▶ _GIVEN REQUEST_: Reproduce the stretch of the material below from the line containing "Where should I click to: Expand" through the line containing "Action: [49, 625]", keeping every line unchanged and leaving out everything else.

▶ _THE RECORDS_:
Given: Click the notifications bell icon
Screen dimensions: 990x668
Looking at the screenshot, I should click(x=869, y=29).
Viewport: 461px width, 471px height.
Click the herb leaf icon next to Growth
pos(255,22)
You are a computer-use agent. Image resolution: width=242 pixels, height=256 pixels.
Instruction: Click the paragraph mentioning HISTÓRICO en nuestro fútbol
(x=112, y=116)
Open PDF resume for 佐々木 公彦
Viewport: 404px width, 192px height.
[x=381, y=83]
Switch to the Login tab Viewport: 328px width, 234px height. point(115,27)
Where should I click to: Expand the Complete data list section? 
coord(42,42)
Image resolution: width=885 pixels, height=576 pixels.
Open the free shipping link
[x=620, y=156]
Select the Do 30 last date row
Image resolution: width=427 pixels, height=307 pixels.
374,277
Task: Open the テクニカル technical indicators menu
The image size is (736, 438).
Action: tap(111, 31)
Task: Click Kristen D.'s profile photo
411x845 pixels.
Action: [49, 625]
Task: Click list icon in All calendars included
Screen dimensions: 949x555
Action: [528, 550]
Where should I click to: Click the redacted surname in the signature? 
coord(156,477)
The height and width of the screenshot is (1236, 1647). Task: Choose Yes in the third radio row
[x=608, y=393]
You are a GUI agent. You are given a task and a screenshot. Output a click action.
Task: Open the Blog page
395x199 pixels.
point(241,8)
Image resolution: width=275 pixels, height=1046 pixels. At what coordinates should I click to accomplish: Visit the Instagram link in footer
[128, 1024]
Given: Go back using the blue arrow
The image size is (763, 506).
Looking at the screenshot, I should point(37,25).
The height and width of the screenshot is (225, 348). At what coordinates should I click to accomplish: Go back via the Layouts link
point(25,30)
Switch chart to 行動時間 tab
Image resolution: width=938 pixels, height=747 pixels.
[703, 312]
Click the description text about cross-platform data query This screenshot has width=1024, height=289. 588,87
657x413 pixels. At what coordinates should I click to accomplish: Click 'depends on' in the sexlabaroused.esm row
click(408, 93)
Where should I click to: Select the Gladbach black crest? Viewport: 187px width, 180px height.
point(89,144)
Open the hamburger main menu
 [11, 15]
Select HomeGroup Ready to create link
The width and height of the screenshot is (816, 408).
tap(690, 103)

▶ _WRITTEN SOLUTION_:
Where should I click to: Expand the Complete data list section? 
coord(42,42)
Image resolution: width=885 pixels, height=576 pixels.
Open the free shipping link
[x=620, y=156]
Select the Do 30 last date row
Image resolution: width=427 pixels, height=307 pixels.
374,277
Task: Open the テクニカル technical indicators menu
The image size is (736, 438).
Action: tap(111, 31)
Task: Click Kristen D.'s profile photo
411x845 pixels.
Action: [49, 625]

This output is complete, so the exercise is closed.